Location
- 711 Hooper Avenue Toms River, (Ocean County), New Jersey 08753 United States
- 39°57′40″N 74°11′19″W﻿ / ﻿39.96111°N 74.18861°W

Information
- Type: Private, Coeducational
- Motto: "It makes a difference"
- Religious affiliation: Catholic Church
- Established: 1962
- School district: Diocese of Trenton
- NCES School ID: 00867458
- Director: G. Scott Shaffer
- Principal: Darryl Heale
- Faculty: 37.8 FTEs
- Grades: 9–12
- Student to teacher ratio: 14.6:1
- Colors: Royal blue and white
- Athletics conference: Shore Conference
- Nickname: MonDon
- Team name: Griffins
- Accreditation: AdvancED
- Tuition: $14,910 (2023-24)
- Website: www.donovancatholic.org

= Donovan Catholic High School =

High school in Ocean County, New Jersey, US

Donovan Catholic High School, (formerly Monsignor Donovan High School) is a Roman Catholic high school located in Toms River, in Ocean County, in the U.S. state of New Jersey. Operating under the supervision of the Roman Catholic Diocese of Trenton, it is the county's only Catholic high school. Located in the coastal community of Toms River Township, the school originally opened in 1962 as St. Joseph High School, but was renamed as Monsignor Donovan High School in 1983, after founder Monsignor Lawrence Donovan. The school adopted its current name in 2014.

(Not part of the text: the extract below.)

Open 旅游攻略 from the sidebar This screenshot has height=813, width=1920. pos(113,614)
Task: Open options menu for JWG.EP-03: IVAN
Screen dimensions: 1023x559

Donovan Catholic became an IB World School in January 2017, offering students the IB Diploma Programme. The school is accredited by AdvancED.

As of the 2023–24 school year, the school had an enrollment of 553 students and 37.8 classroom teachers (on an FTE basis), for a student–teacher ratio of 14.6:1. The school's student body was 90.6% (501) White, 3.1% (17) Hispanic, 2.7% (15) Black, 1.8% (10) Asian and 1.8% (10) two or more races.

The school mascot is the Griffin. In the 1960s, the school (then St. Joseph High School) sponsored a contest to name the mascot. Finalists were chosen by the faculty from the submissions, and then the students voted on the finalists. The winning name was George.

==Athletics==
The Donovan Catholic High School Griffins compete in Division B South of the Shore Conference, an athletic conference comprised of public and private high schools in Monmouth and Ocean counties along the Jersey Shore. The league operates under the jurisdiction of the New Jersey State Interscholastic Athletic Association. With 540 students in grades 10–12, the school was classified by the NJSIAA for the 2019–20 school year as Non-Public A for most athletic competition purposes, which included schools with an enrollment of 381 to 1,454 students in that grade range (which is equivalent to Group II for public schools). The school was classified by the NJSIAA as Non-Public Group B (equivalent to Group I/II for public schools) for football for 2024–2026, which included schools with 140 to 686 students.

The athletic teams compete in the following sports: football, soccer, powerlifting, baseball, hockey, basketball, swimming, gymnastics, cheerleading, softball, lacrosse, tennis, golf, wrestling, track and field, volleyball, sailing, bowling, and cross country running.

The school participates with Red Bank Catholic High School in a joint ice hockey team in which St. Rose High School is the host school / lead agency. The co-op program operates under agreements scheduled to expire at the end of the 2023–24 school year.

The girls spring track team was the Non-Public A state champion in 2004.

The girls cross country team won the Non-Public A state championship in 2004 and 2007.

The Donovan Catholic sailing team won the New Jersey High School Sailing Championship in 2005, 2006 and 2007. They also won the CT State High School Sailing Championship in 2005 and 2008. In a period of six years, the M.D.H.S. Sailing Team has qualified for the Interscholastic Sailing Association National Championship four times.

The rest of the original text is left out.